Я ещё пуще рассмеялся — аж за живот схватился. Это совсем разозлило войта.
— Связать его! — крикнул он десятникам.
— Но пане войте! — сказал я, немного опомнившись. — Погодите, я вам во всём признаюсь, и даже милости вашей в суде не попрошу. Раз уж вешать — то за обе ноги!
— Признаешься?
— Естественно!
— Ну, где же тот убитый жид? Ещё не закопал его под углом?
— Нет-нет!
— Ну а где же он?
— Так и лежит в сарае.
— Пошли, покажешь нам!
Взял я ключ, идём. Гляжу — под сараем стража. Ну, слава богу! И Савка тут! Тем лучше. А народу — полон двор. Видно, по всему селу прошёл слух, будто «деревянный философ» жида убил и хотел под углом закопать. Иду я через всю ту толпу, да улыбаюсь, а тут — тишина гробовая: шу-шу-шу, будто говорят: глянь, вешать его будут, а он будто и не замечает! Вот что значит — «деревянный философ»!

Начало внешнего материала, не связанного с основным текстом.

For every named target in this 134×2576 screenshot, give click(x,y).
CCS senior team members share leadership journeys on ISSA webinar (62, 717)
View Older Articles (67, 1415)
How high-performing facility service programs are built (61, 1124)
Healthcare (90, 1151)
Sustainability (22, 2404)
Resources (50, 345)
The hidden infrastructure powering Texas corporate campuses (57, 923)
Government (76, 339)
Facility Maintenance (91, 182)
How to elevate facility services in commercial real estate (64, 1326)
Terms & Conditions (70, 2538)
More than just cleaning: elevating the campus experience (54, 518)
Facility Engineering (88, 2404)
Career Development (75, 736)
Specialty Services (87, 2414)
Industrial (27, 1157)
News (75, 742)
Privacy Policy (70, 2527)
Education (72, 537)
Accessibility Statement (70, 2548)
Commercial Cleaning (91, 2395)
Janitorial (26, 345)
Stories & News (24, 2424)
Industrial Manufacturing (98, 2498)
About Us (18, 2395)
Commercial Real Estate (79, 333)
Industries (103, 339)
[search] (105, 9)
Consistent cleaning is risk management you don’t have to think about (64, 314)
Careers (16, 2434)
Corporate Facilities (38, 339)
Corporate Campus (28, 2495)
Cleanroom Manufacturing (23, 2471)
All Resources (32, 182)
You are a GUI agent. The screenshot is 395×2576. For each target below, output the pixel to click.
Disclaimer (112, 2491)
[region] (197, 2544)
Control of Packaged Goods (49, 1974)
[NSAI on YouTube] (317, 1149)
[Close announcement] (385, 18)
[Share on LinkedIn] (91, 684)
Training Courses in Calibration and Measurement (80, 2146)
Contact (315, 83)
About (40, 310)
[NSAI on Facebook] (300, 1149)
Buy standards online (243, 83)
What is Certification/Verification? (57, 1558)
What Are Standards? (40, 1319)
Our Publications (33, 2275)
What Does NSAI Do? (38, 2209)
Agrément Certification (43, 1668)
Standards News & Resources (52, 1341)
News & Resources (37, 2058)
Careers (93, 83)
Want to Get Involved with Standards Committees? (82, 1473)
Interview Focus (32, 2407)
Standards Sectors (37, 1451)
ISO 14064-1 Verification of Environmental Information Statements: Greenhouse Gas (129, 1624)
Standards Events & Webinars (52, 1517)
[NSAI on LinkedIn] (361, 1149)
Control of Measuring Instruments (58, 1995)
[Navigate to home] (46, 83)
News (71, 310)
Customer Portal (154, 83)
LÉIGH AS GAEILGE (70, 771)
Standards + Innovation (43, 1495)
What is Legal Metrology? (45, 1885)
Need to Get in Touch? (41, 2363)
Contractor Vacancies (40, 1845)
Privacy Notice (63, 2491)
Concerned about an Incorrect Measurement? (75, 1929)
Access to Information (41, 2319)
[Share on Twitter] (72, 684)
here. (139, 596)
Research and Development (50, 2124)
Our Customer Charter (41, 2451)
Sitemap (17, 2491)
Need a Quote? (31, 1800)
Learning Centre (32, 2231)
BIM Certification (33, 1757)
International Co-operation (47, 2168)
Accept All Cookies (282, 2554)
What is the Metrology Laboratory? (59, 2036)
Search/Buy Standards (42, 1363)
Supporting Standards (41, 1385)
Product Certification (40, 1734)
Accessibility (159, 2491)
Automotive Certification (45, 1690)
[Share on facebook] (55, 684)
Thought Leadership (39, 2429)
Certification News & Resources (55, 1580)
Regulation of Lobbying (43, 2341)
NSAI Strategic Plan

Подошёл я к двери, десятники всё рядом. Открыл…
— Ну, прошу, пане войте, вот он — тот убитый жид!
Войт глянул — и глаза вылупил.
— А-а-а! Ба, да это что?
— А это именно то, что я вчера ночью вёз. Машинка для нарезки сечки.
Тут вся толпа у сарая — как не заржёт! Господи, прости! Пожалуй, и на небе слышно было. И десятники, и присяжный, и полевые — все смеялись, даже войт усмехнулся, стал извиняться передо мной за всю эту оказию и за то, что поверил глупому Савке. Смеялись на всё село. А мою коробку с того же дня начали испытывать — так мне целых пять охапок соломы ей нарезали! Вот так-то я и до коробки пришёл, и целую громаду насмешил!
23 октября 1881 года.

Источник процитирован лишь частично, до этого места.